Nickel Asia weighs opportunities in EV industry

Nickel Asia weighs opportunities in EV industry

Nickel Asia Corp. (NAC), the Philippines’ lone nickel mining company with processing plants in partnership with Sumitomo Metal Mining Co., Ltd., is weighing further opportunities in the electric vehicle industry as government is strongly pushing for the country’s participation in the industry’s value chain, particularly in the manufacture of EV batteries.

Martin Antonio G. Zamora, president and CEO of Nickel Asia Corp., said during a media roundtable discussion that its existing nickel processing operation that employs the High-Pressure Acid Leach (HPAL) technology presents bright opportunities for the company to participate in the booming EV industry.

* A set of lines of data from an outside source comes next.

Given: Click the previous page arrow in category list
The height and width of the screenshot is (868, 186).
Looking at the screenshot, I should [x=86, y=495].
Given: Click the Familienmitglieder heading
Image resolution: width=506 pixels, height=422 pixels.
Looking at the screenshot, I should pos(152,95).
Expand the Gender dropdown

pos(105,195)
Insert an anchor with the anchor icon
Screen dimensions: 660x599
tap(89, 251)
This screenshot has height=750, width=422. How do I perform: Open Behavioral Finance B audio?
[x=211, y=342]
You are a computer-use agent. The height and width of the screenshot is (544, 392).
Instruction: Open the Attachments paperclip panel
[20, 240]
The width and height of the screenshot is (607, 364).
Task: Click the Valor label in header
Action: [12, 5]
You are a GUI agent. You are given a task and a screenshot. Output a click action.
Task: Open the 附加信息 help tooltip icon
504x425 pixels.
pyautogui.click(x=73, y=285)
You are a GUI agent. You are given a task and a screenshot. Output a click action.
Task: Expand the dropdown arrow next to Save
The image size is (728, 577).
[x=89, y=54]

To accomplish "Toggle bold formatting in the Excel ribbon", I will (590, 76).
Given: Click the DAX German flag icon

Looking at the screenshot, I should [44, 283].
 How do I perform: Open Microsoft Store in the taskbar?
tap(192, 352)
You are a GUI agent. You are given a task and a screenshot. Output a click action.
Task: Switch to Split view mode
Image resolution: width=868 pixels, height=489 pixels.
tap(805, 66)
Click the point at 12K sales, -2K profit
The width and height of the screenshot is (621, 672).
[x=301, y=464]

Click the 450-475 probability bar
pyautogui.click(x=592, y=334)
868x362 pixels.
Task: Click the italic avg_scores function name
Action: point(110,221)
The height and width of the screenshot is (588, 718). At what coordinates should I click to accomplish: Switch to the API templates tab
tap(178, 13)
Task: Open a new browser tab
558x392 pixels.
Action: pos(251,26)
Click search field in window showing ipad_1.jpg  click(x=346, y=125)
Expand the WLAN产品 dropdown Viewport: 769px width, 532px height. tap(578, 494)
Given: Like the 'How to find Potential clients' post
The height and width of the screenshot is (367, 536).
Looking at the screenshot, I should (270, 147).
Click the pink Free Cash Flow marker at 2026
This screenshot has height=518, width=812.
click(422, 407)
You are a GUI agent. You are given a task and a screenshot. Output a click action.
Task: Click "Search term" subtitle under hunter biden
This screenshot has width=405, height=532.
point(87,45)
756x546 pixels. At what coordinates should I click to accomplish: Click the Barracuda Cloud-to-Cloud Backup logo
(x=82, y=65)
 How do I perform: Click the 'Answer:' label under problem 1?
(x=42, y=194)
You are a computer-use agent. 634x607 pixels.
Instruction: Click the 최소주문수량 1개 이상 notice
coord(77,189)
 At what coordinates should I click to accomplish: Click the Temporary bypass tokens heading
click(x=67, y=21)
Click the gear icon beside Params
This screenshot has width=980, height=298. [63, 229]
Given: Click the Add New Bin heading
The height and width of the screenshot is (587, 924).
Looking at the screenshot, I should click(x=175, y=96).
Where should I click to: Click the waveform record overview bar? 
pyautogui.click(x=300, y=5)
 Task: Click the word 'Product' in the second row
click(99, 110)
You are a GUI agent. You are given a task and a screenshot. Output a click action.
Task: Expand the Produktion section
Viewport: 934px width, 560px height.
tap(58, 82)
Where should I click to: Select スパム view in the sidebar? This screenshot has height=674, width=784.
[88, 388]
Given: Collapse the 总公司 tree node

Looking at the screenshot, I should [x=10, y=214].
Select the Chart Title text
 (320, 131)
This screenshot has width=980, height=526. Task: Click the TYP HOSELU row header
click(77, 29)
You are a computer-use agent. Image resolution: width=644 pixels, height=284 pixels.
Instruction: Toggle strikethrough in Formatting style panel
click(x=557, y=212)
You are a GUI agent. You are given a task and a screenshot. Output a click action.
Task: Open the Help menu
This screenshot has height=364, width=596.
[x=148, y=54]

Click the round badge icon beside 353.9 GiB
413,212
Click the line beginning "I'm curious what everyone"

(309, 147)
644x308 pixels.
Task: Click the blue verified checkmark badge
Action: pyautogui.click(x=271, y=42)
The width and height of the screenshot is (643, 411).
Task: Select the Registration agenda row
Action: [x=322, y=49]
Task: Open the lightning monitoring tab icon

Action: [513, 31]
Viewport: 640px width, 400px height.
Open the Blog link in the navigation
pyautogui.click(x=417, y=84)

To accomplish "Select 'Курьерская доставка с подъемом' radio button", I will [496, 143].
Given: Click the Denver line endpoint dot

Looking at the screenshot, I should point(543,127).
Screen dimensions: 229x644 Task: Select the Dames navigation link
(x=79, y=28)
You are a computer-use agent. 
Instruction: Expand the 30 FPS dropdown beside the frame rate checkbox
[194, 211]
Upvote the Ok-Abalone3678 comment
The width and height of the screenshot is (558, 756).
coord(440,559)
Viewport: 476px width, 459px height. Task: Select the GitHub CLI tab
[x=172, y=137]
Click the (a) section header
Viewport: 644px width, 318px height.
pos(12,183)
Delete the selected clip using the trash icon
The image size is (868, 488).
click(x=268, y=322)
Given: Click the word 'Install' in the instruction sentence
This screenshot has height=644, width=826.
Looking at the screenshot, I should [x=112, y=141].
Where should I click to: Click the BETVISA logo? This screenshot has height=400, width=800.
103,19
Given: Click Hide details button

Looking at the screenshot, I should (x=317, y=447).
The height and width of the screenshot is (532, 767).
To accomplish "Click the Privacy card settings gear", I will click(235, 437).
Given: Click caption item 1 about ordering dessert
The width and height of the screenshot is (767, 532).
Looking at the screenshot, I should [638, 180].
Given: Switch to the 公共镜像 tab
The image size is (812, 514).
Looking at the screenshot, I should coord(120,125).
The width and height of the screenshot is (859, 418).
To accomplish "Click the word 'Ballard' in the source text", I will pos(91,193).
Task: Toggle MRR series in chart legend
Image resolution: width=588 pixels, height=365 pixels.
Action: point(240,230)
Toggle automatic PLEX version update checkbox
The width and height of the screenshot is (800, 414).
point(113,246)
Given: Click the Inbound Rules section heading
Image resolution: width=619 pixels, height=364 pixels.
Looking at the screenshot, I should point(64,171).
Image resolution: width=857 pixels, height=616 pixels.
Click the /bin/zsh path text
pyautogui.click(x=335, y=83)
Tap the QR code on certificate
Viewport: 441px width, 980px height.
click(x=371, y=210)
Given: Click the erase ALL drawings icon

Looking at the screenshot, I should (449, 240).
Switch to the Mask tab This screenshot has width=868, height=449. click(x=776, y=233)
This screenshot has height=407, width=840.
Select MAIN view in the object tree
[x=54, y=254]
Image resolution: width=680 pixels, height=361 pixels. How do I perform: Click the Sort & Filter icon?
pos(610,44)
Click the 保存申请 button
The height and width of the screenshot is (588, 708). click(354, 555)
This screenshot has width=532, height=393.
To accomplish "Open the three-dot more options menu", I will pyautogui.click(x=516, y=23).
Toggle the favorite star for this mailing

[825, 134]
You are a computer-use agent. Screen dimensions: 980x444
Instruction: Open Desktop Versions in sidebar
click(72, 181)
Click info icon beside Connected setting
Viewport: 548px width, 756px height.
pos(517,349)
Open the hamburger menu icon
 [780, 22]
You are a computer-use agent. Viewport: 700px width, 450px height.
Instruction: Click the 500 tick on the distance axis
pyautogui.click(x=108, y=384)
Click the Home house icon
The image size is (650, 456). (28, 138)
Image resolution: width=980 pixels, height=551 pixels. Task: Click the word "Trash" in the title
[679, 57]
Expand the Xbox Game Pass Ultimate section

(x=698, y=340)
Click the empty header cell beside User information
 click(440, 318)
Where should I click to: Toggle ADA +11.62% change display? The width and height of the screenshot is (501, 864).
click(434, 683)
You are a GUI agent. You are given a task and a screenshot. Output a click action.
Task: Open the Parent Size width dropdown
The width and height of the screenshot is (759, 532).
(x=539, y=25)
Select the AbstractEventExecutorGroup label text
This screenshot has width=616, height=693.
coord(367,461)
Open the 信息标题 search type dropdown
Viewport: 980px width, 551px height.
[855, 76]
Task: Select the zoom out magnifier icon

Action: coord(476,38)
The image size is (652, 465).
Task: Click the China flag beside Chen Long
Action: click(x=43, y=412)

“We are already partners with Sumitomo so it makes sense for us to cooperate to build another plant in the Philippines to go into processing,” said Zamora.

At present, the company has two HPAL plants in partnership with Sumitomo: one in Rio Tuba where it owns minority shares of 10 percent and one in Taganito where it also owns 15.6 percent of the Coral Bay Nickel Corp. in Palawan.

He explained that their current HPAL plants in the country produce mixed sulfide where nickel is already at 55 percent from only one percent. The mixed sulfide is exported to Japan where it goes further processing to make it almost pure nickel to be used in the production of EV batteries.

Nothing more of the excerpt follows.